Exercise details: Take the part of the data that opens with the line containing "Given: Switch to the 按消费金额 tab" and closes with the line containing "Looking at the screenshot, I should (134, 67).". Swap every "Given" for "Instruction", and return only those lines with everything else left as it is.

Recorded data:
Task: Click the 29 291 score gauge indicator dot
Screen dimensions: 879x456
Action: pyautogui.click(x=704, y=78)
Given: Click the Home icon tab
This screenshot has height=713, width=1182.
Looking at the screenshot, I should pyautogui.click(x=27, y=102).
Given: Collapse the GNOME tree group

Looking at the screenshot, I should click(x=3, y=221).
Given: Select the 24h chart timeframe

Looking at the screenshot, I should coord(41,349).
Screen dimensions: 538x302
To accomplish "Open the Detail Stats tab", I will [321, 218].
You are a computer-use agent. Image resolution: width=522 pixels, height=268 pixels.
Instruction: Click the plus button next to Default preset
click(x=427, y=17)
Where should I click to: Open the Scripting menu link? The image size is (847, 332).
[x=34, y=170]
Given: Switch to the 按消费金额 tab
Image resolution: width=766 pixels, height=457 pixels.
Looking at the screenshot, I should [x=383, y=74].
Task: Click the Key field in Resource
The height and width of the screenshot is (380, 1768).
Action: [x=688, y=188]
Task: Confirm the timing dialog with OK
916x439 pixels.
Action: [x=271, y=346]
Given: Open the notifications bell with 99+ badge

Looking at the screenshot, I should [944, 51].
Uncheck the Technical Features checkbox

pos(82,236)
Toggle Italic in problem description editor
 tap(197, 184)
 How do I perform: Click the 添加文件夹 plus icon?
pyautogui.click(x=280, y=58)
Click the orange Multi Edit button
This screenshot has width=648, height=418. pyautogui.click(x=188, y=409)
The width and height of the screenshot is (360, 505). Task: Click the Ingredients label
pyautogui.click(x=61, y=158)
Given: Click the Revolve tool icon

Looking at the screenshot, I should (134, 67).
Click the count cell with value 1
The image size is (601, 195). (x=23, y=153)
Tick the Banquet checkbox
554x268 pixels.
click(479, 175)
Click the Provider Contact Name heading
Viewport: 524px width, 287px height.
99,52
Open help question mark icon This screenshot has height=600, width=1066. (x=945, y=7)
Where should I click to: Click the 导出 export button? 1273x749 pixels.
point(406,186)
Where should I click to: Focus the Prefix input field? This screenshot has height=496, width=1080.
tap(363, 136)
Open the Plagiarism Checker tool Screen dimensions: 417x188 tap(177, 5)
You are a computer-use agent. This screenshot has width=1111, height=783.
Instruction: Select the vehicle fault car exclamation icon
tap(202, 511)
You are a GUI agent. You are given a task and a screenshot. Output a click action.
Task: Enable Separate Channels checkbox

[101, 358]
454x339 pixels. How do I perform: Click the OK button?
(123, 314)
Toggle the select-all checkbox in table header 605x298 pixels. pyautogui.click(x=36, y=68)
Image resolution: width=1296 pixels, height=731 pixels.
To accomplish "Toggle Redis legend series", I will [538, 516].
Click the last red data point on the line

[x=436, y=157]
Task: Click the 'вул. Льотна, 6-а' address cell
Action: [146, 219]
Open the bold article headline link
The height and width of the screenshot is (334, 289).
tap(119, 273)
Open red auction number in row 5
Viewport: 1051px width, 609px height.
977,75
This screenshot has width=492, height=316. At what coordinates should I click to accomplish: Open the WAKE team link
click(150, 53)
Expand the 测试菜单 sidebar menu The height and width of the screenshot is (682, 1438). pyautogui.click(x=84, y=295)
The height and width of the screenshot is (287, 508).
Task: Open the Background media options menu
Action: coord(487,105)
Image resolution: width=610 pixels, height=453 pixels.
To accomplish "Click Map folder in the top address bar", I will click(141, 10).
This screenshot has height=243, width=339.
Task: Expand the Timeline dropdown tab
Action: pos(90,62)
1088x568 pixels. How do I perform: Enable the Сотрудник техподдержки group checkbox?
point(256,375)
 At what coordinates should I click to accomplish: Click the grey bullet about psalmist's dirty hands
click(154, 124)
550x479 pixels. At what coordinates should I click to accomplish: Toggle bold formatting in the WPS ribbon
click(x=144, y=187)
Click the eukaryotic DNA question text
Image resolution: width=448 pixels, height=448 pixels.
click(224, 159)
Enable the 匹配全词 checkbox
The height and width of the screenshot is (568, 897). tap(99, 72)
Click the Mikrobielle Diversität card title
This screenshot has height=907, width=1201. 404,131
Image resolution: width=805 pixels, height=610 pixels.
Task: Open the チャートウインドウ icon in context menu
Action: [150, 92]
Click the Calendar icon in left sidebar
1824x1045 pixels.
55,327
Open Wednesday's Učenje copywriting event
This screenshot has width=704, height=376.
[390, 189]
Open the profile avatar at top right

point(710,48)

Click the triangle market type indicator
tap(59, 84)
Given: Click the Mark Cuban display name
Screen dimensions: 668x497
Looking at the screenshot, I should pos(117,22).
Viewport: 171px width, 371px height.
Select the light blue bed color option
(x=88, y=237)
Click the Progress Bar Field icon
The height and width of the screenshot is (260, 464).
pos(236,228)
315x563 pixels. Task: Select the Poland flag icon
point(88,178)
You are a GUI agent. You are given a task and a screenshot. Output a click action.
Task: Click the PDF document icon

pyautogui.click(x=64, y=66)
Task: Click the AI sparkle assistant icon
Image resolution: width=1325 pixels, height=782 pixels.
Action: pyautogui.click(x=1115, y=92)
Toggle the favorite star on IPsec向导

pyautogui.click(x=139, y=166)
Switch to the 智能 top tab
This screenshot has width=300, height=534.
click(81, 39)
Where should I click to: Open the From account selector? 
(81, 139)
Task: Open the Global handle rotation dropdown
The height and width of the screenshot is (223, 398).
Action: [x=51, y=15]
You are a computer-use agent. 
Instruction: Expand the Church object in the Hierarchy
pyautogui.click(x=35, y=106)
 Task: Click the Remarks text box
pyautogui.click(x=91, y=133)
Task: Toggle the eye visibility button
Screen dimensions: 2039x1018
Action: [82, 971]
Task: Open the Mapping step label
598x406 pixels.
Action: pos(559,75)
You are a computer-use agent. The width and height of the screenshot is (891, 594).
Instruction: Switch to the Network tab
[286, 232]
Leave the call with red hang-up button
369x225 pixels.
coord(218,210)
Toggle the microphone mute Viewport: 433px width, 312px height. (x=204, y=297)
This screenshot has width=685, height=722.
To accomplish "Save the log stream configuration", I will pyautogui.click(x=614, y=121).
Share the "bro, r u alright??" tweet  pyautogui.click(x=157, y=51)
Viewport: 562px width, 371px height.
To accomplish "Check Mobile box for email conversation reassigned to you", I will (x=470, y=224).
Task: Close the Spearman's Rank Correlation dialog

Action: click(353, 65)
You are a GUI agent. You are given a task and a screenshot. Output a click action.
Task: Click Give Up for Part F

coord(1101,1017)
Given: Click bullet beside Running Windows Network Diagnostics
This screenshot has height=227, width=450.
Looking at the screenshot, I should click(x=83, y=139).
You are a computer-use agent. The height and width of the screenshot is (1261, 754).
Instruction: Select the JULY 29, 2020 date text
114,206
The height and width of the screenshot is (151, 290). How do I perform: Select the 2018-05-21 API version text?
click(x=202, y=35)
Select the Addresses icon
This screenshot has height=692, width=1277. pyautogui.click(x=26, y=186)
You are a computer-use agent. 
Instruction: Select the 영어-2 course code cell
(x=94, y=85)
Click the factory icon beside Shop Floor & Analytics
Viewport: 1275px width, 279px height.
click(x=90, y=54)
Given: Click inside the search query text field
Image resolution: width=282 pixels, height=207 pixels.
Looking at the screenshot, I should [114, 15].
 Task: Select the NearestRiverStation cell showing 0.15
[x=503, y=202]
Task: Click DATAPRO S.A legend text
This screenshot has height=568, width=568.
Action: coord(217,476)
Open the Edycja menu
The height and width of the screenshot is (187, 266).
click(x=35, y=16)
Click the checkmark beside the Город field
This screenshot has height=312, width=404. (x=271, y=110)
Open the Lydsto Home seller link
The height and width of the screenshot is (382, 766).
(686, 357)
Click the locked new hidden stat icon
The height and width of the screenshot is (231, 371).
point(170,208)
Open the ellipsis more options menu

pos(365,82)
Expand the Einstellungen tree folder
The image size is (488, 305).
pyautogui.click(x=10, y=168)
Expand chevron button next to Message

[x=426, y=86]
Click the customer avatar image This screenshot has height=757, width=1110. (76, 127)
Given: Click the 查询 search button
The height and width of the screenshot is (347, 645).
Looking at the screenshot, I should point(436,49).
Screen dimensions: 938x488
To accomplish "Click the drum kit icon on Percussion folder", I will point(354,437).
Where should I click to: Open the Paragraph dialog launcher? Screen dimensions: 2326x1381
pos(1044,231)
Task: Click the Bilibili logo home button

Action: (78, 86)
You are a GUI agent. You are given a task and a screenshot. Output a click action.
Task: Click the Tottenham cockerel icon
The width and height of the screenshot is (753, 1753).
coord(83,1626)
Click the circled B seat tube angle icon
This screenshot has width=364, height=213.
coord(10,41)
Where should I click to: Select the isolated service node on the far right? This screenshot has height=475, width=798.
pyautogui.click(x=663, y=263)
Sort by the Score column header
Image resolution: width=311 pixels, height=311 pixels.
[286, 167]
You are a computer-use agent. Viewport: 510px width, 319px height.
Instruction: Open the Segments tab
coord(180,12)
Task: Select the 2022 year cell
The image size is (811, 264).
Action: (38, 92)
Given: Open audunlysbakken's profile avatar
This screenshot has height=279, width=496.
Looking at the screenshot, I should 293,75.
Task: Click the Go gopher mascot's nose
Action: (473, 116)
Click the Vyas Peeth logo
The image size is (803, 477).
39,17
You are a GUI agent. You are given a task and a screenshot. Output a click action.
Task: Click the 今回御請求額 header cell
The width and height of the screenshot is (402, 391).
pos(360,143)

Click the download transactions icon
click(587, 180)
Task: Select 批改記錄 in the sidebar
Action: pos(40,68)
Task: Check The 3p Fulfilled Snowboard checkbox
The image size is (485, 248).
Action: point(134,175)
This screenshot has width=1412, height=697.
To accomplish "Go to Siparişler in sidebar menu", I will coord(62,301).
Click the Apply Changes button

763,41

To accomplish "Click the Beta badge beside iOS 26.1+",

Written answer:
Instruction: Switch to the 按消费金额 tab
Image resolution: width=766 pixels, height=457 pixels.
Looking at the screenshot, I should [x=383, y=74].
Task: Click the Key field in Resource
The height and width of the screenshot is (380, 1768).
Action: [x=688, y=188]
Task: Confirm the timing dialog with OK
916x439 pixels.
Action: [x=271, y=346]
Instruction: Open the notifications bell with 99+ badge

Looking at the screenshot, I should [944, 51].
Uncheck the Technical Features checkbox

pos(82,236)
Toggle Italic in problem description editor
 tap(197, 184)
 How do I perform: Click the 添加文件夹 plus icon?
pyautogui.click(x=280, y=58)
Click the orange Multi Edit button
This screenshot has width=648, height=418. pyautogui.click(x=188, y=409)
The width and height of the screenshot is (360, 505). Task: Click the Ingredients label
pyautogui.click(x=61, y=158)
Instruction: Click the Revolve tool icon

Looking at the screenshot, I should (134, 67).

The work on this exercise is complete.